Background: 

Studies investigating the effects of continuously performed exercise on the progression of pressure induced heart failure have not revealed a clear picture. Animal experiments as well as guidelines of several cardiac societies partially contradict each other. These discrepancies are mainly based on different protocols in animal studies with respect to the age and sex of animals, duration of exercise and exercise protocols. The aim of this study was to investigate the combined effect of exercise and standard therapy (ACE Inhibitor) on cardiac remodelling in rats with established hypertension.

Methods: 

Female spontaneously hypertensive rats were included in this study at an age of 12 months and followed up to 6 months. Exercise was performed by free access to running wheels and running activities were monitored by a computerized system. mRNA expression of genes linked to metabolism, hypertrophy, apoptosis and fibrosis were quantified by real time RT-PCR.

Results: 

The mean weekly running distance of the SHR und SHR+Captopril group was 41.7 and 45.7 km/week with a mean running velocity of 2.30 and 2.29 km/h. As expected running activity induced adaptive metabolic changes which are responsible for the beneficial effects of endurance exercise in hypertensives (upregulation of eNOS: 4.2- and 3.1-fold, PGC-1a: 3.8- and 2.4- fold and Nrf-1: 2.3- and 2.4- fold). Within the first eight weeks training was responsible for a reduction of the resting heart rate (388 vs. 438 bpm). From the beginning of week 20 SHR performing exercise showed a successive decompensation. Despite metabolic adaption exercise induced a myocardial hypertrophy and fibrosis (e.g. Collagen-1 mRNA Expression 18,2- fold).
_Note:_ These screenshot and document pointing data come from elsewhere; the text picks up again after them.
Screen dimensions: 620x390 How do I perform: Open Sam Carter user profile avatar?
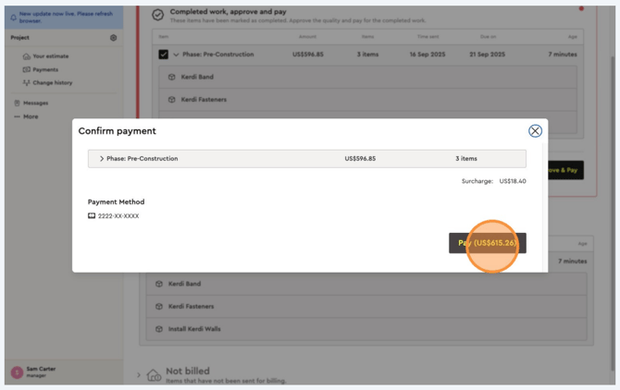(17, 372)
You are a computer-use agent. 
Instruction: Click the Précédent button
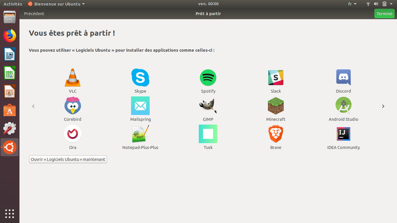(34, 14)
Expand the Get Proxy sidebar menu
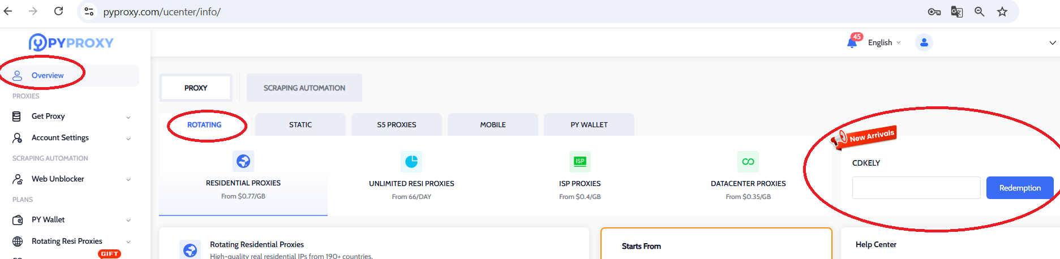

Captopril treatment prevented the decompensation of SHR and attenuated the exercise dependent pro-fibrotic and pro-hypertrophic events. Captopril lowered blood pressure in SHRs not performing exercise but not in those that performed exercise.

Conclusion: 

Exercise led to a cardiac decompensation in rats with established hypertension but the addition of standard therapy with ACE inhibition preserves the positive metabolic adaption and attenuates the corresponding pro-hypertrophic and pro-fibrotic events.